WHAT TO WORK ON
Each entry below needs to be transcribed verbatim; the images should not appear.

Dataset entries
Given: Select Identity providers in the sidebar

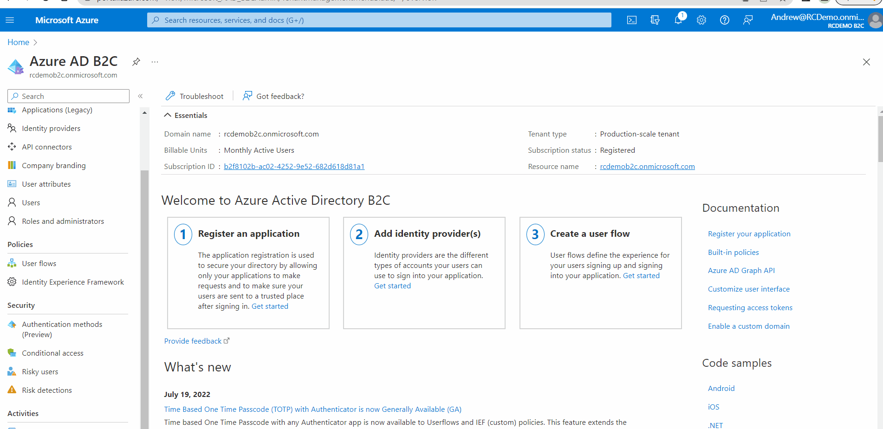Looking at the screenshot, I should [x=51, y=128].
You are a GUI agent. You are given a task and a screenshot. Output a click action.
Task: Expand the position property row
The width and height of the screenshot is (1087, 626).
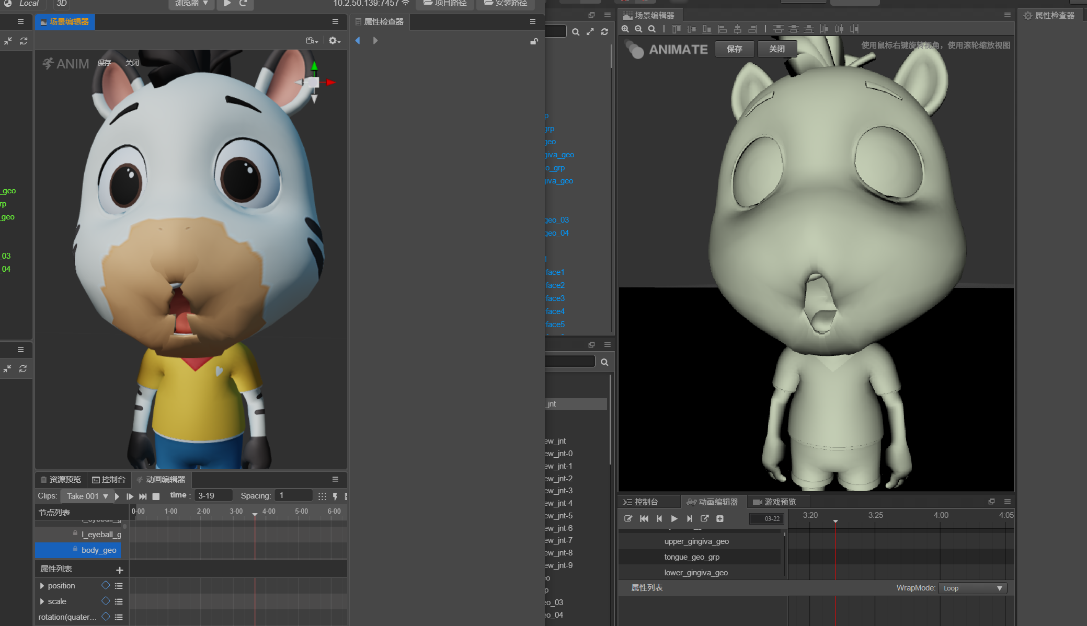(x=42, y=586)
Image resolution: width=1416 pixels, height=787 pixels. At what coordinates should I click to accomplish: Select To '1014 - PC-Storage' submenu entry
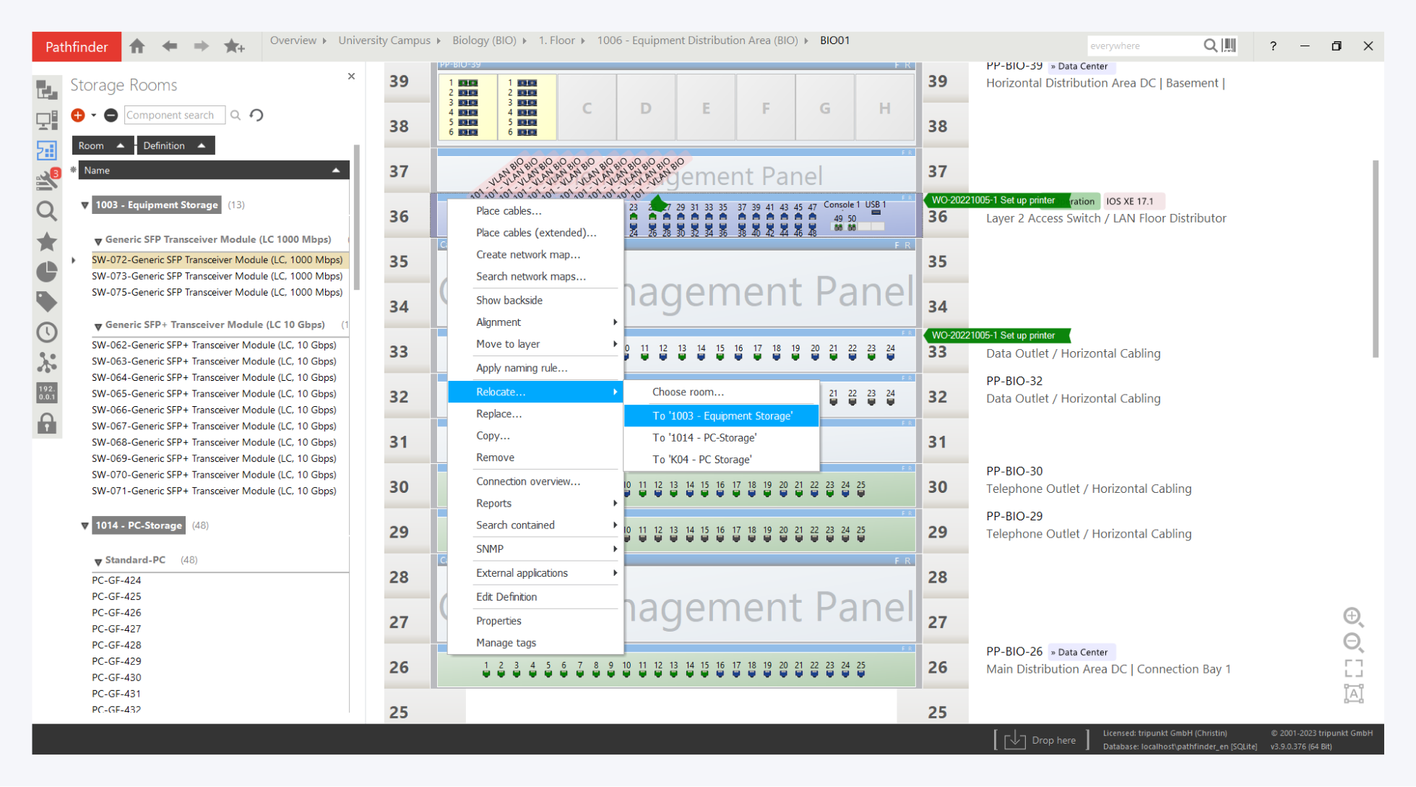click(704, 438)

EXERCISE ANSWER
Given: Select Identity providers in the sidebar

Looking at the screenshot, I should [x=51, y=128].
You are a GUI agent. You are given a task and a screenshot. Output a click action.
Task: Expand the position property row
The width and height of the screenshot is (1087, 626).
(x=42, y=586)
Image resolution: width=1416 pixels, height=787 pixels. At what coordinates should I click to accomplish: Select To '1014 - PC-Storage' submenu entry
click(704, 438)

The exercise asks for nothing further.